● **MATERIAL FOR THE TASK**:
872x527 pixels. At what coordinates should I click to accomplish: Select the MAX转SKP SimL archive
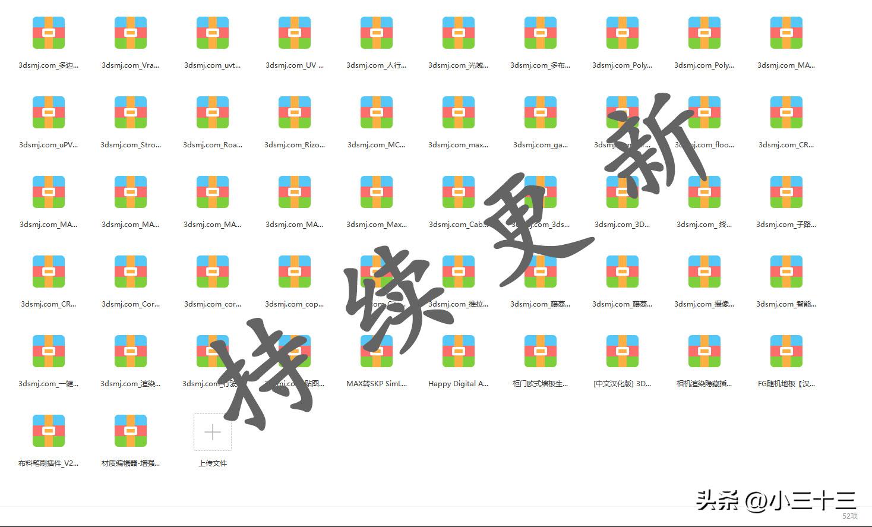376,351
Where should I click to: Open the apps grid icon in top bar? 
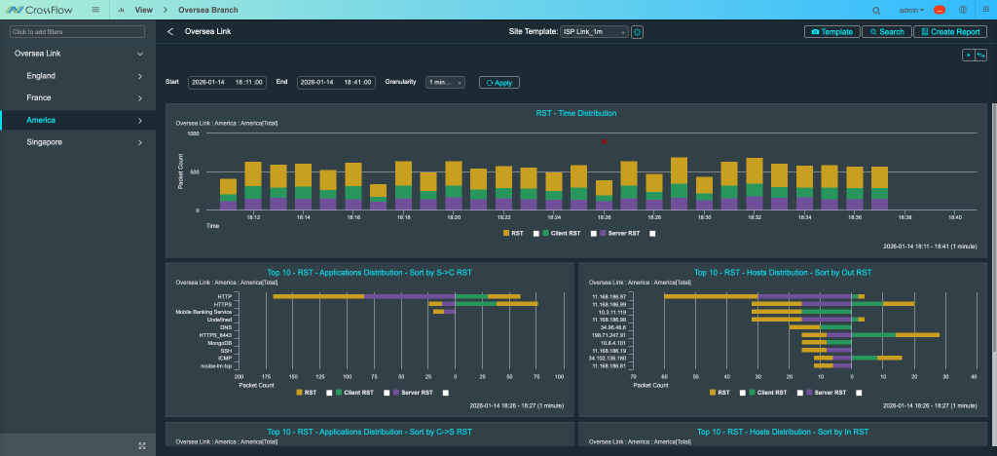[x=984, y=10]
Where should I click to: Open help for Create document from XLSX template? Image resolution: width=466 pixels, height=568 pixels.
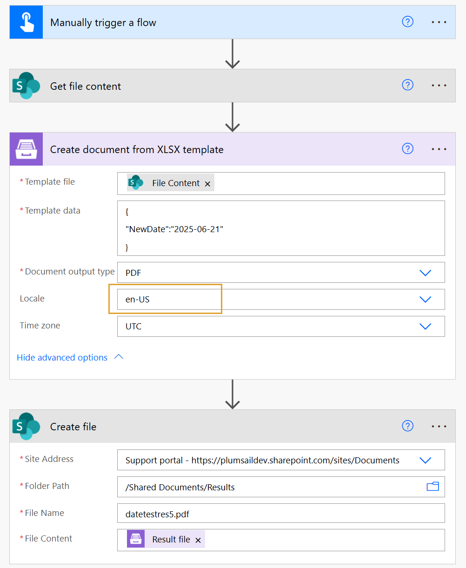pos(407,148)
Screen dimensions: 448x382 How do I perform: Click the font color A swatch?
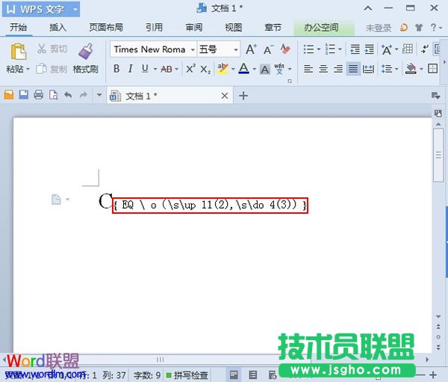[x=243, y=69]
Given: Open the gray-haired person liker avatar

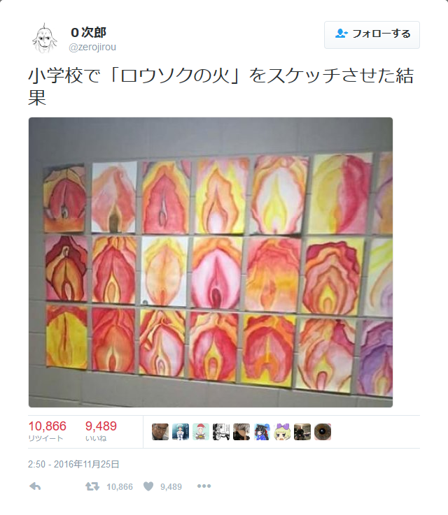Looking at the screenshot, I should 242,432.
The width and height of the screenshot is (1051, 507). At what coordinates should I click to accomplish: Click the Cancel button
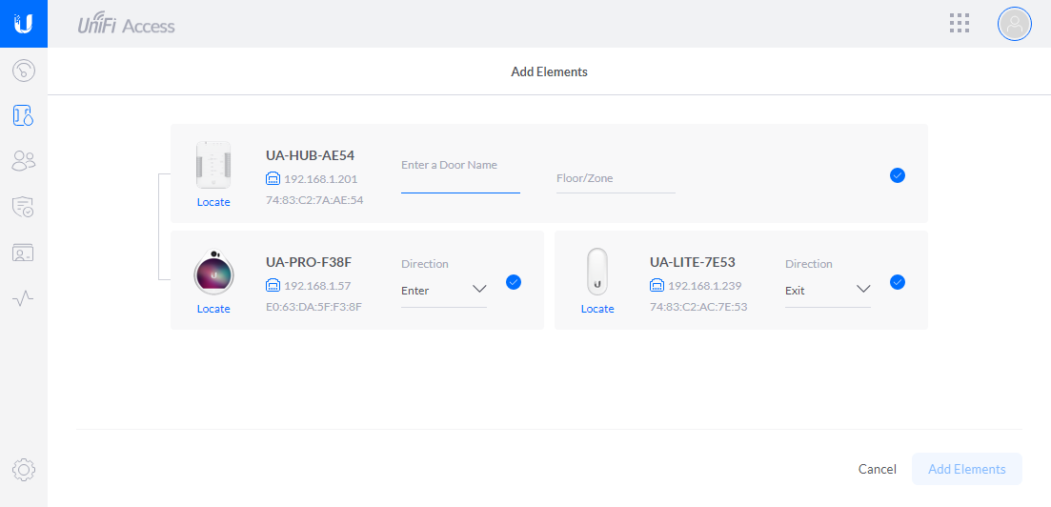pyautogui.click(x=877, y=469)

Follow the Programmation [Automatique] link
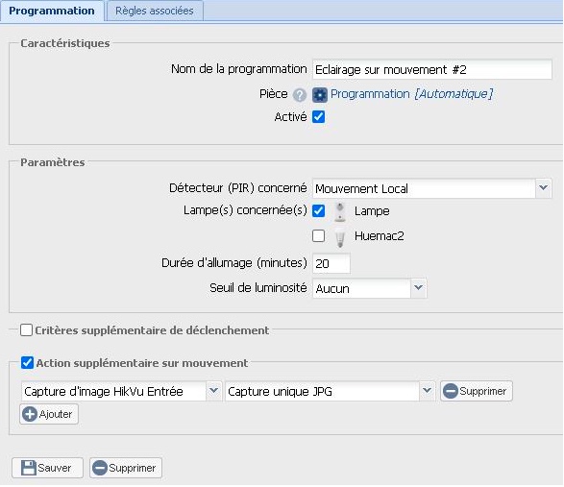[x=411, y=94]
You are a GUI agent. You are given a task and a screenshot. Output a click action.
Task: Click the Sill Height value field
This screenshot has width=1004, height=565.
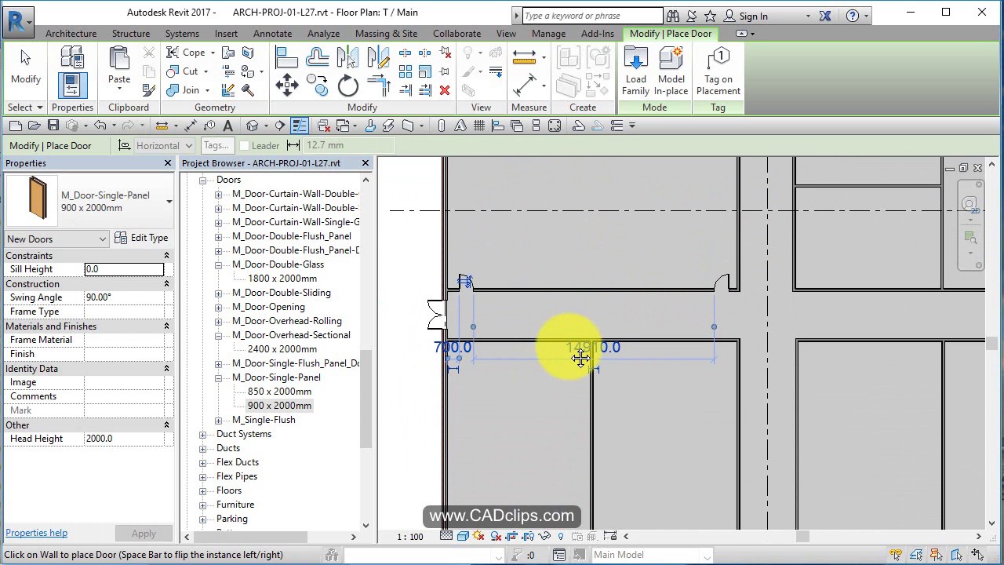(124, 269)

● **TASK**:
Please copy exactly, and only, the lines from the one that contains "Task: Click the Sill Height value field" through the last line of the data above, omitting all pictures.

● **RESULT OF THE TASK**:
Task: Click the Sill Height value field
This screenshot has width=1004, height=565.
(124, 269)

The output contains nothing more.